Leader election process
Automated leader election in Tarantool helps guarantee that in a replica set
there is at most one leader at any given moment of time.
A leader is a writable node, and all other nodes are non-writable –
they accept read-only requests exclusively. This can be useful when an application
doesn’t want to support master-master replication, and it is necessary to
ensure that only one node accepts new transactions and commit them successfully.
When election is enabled, the life cycle of
a replica set is divided into so called
terms. Each term is described by a monotonically growing number.
After the first boot, each node has its term equal to 1. When a node sees that
it is not a leader and there is no leader available for some time in the replica
set, it increases the term and starts a new leader election round.
Leader election happens via votes. The node which started the election votes
for itself and sends vote requests to other nodes.
Upon receiving vote requests, a node votes for the first of them, and then cannot
do anything in the same term but wait for a leader being elected.
A node that collected a quorum of votes
becomes a leader
and notifies other nodes about that. Also a split-vote can happen
when no nodes received a quorum of votes. In this case,
after a random timeout,
each node increases its term and starts a new election round if no new vote
request with greater term is arrived during this time period.
Eventually a leader is elected.
All the non-leader nodes are called followers. The nodes that start a new
election round are called candidates. The elected leader sends heartbeats to
the non-leader nodes to let them know it is alive. So if there are no heartbeats
for a time period set by the replication_timeout
option, a new election is started. Terms and votes are persisted by
each instance in order to preserve certain Raft guarantees.
During the election, the nodes prefer to vote for those ones that have the
newest data. So as if an old leader managed to send something before its death
to a quorum of replicas, that data wouldn’t be lost.
When election is enabled, it is required
to have connections
between each node pair so as it would be the fullmesh topology. This is needed
because election messages for voting and other internal things need direct
connection between the nodes.
Also if election is enabled on the node, it won’t replicate from any nodes except
the newest leader. This is done to avoid the issue when a new leader is elected,
but the old leader still somehow survived and tries to send more changes
to the other nodes.
Term numbers also work as a kind of a filter. You can be sure that if election
is enabled on 2 nodes and
node1 has the term number less than
node2 won’t accept any transactions from

================

* [REQUIREMENT 1]
Answer the following questions using the Tarantool leader election text.
(a) What term number does each node have after the first boot?
(b) What does the elected leader send to the non-leader nodes to let them know it is alive?
(c) What topology is required when election is enabled?
* [REQUIREMENT 2]
Transcribe the passage of the Tarantool leader election text starting at "When election is enabled, it" and ending at "between the nodes.".

* [DATASET EXCERPT]
================

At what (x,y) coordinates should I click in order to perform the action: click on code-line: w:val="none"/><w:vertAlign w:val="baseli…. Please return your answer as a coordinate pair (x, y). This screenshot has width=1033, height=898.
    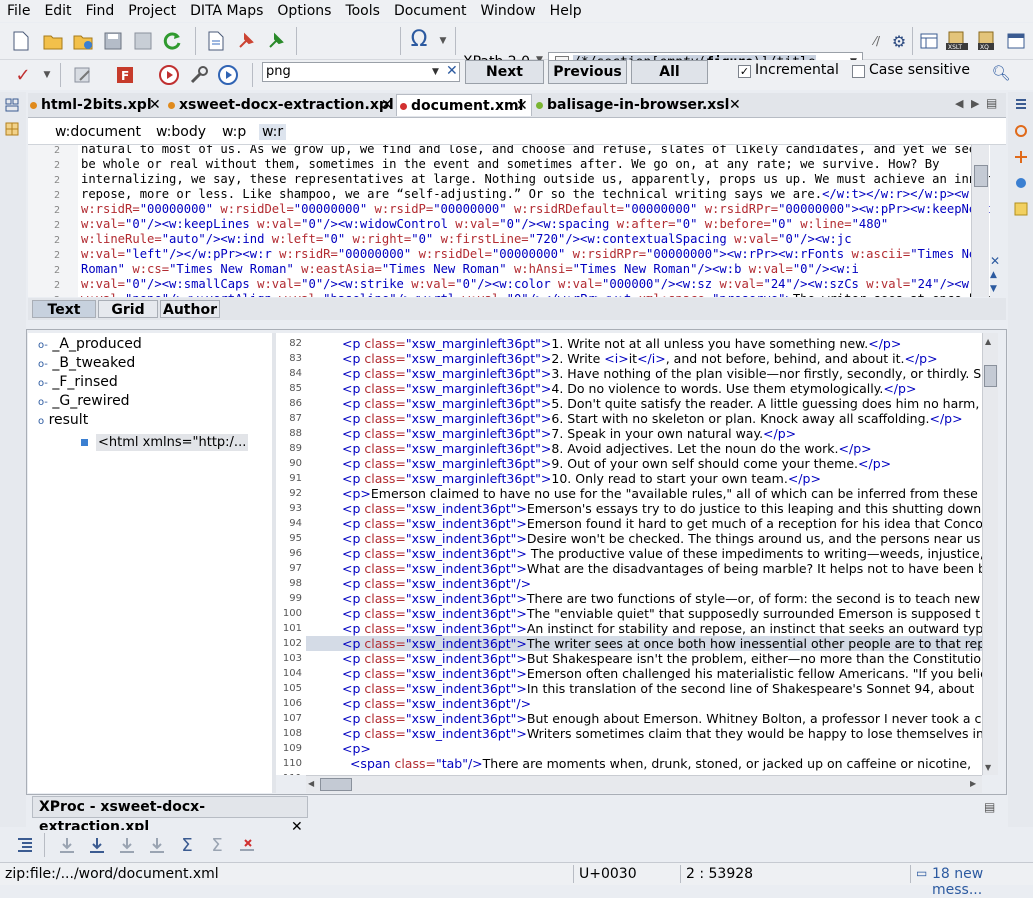
    Looking at the image, I should click on (536, 294).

================

* [PROBLEM SOLUTION 1]
(a) Each node has its term equal to 1.
(b) It sends heartbeats.
(c) The fullmesh topology, with connections between each node pair.

* [PROBLEM SOLUTION 2]
When election is enabled, it is required
to have connections
between each node pair so as it would be the fullmesh topology. This is needed
because election messages for voting and other internal things need direct
connection between the nodes.